# CONSEGNA A
Puoi restituire, senza alcuna modifica, il passo dell'estratto sullo spread che comincia con "Roma - Letteralmente" e prosegue fino a "è particolarmente alto."?

# ESTRATTO
____

Roma - Letteralmente lo spread è il differenziale, cioè la forbice, il divario che separa il rendimento di un bond da quello di un altro titolo preso a riferimento.
Più nel dettaglio, è la differenza tra il rendimento dei titoli di stato decennali italiani, cioè i Btp a 10 anni, e quello dei Bund, gli analoghi titoli tedeschi. In sostanza lo spread misura il rischio di default di un paese, che nel caso dell'Italia è particolarmente alto.
Il differenziale di rendimento è il 'termometro' di quanto costa al nostro paese finanziarsi sui mercati internazionali, cioè quanto costa indebitarci. Il rendimento di un titolo di stato equivale infatti agli interessi che un paese deve pagare per raccogliere prestiti sul mercato. Ovviamente gli interessi che l'Italia deve pagare sono particolarmente alti, a causa del debito pubblico stellare, mentre quelli della Germania sono bassi, addirittura sotto zero.
Nel gergo economico lo spread indica un rischio di fallimento proiettato nel futuro. Il largo pubblico ignorava questa parola prima del 2011, cioe' prima che la crisi finanziaria globale, con la crisi greca, colpisse l'Europa e più in particolare i paesi più indebitati, definiti 'periferici', come l'Italia e la Spagna. I livelli di spread si equivalevano. Poi hanno iniziato a differenziarsi e questo 'differenziale' ci ha fortemente penalizzato.
Nel luglio 2011 lo spread salì di oltre 100 punti, impennandosi a 200 punti, ad agosto a 315 punti, superando per la prima volta quello spagnolo. A novembre lo spread cominciò a correre sulle montagne russe e affossò il governo Berlusconi, sfondando quota 500 punti fino a un record negativo di 574 punti.

____

# MATERIALE FORNITO
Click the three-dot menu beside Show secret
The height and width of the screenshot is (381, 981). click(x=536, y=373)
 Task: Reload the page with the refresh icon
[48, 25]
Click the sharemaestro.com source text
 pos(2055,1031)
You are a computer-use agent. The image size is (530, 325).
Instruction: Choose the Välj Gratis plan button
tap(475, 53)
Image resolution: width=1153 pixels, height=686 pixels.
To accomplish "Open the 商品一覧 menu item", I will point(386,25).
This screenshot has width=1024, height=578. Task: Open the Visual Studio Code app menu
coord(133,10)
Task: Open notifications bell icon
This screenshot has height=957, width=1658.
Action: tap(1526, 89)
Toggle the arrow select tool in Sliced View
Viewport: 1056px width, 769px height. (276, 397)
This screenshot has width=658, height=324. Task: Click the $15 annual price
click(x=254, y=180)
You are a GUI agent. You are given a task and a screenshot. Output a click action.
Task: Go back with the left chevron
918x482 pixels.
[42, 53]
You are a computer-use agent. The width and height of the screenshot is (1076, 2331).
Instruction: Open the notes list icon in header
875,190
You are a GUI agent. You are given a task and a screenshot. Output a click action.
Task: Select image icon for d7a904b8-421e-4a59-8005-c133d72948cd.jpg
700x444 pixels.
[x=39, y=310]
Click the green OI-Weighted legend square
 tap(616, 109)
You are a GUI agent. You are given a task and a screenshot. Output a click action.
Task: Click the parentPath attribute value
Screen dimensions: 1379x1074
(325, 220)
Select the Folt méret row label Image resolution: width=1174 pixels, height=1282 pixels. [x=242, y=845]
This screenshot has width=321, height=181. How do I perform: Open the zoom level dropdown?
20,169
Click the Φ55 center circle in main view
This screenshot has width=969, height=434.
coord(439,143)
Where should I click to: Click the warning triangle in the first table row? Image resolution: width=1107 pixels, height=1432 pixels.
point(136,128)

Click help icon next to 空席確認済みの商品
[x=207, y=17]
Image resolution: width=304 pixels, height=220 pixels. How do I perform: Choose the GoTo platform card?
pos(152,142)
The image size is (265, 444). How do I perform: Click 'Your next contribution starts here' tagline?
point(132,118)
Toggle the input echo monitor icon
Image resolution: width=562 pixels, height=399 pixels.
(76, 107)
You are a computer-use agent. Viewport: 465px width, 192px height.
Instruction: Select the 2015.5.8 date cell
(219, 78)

____

# CONSEGNA B
Puoi ricopiare tali e quali le righe dei record che vanno dalla riga contenente "You are a computer-use agent. The width" fino alla fine dei record, estremi inclusi?

# RISPOSTA COMPLETA A
Roma - Letteralmente lo spread è il differenziale, cioè la forbice, il divario che separa il rendimento di un bond da quello di un altro titolo preso a riferimento.
Più nel dettaglio, è la differenza tra il rendimento dei titoli di stato decennali italiani, cioè i Btp a 10 anni, e quello dei Bund, gli analoghi titoli tedeschi. In sostanza lo spread misura il rischio di default di un paese, che nel caso dell'Italia è particolarmente alto.

# RISPOSTA COMPLETA B
You are a computer-use agent. The width and height of the screenshot is (1076, 2331).
Instruction: Open the notes list icon in header
875,190
You are a GUI agent. You are given a task and a screenshot. Output a click action.
Task: Select image icon for d7a904b8-421e-4a59-8005-c133d72948cd.jpg
700x444 pixels.
[x=39, y=310]
Click the green OI-Weighted legend square
 tap(616, 109)
You are a GUI agent. You are given a task and a screenshot. Output a click action.
Task: Click the parentPath attribute value
Screen dimensions: 1379x1074
(325, 220)
Select the Folt méret row label Image resolution: width=1174 pixels, height=1282 pixels. [x=242, y=845]
This screenshot has width=321, height=181. How do I perform: Open the zoom level dropdown?
20,169
Click the Φ55 center circle in main view
This screenshot has width=969, height=434.
coord(439,143)
Where should I click to: Click the warning triangle in the first table row? Image resolution: width=1107 pixels, height=1432 pixels.
point(136,128)

Click help icon next to 空席確認済みの商品
[x=207, y=17]
Image resolution: width=304 pixels, height=220 pixels. How do I perform: Choose the GoTo platform card?
pos(152,142)
The image size is (265, 444). How do I perform: Click 'Your next contribution starts here' tagline?
point(132,118)
Toggle the input echo monitor icon
Image resolution: width=562 pixels, height=399 pixels.
(76, 107)
You are a computer-use agent. Viewport: 465px width, 192px height.
Instruction: Select the 2015.5.8 date cell
(219, 78)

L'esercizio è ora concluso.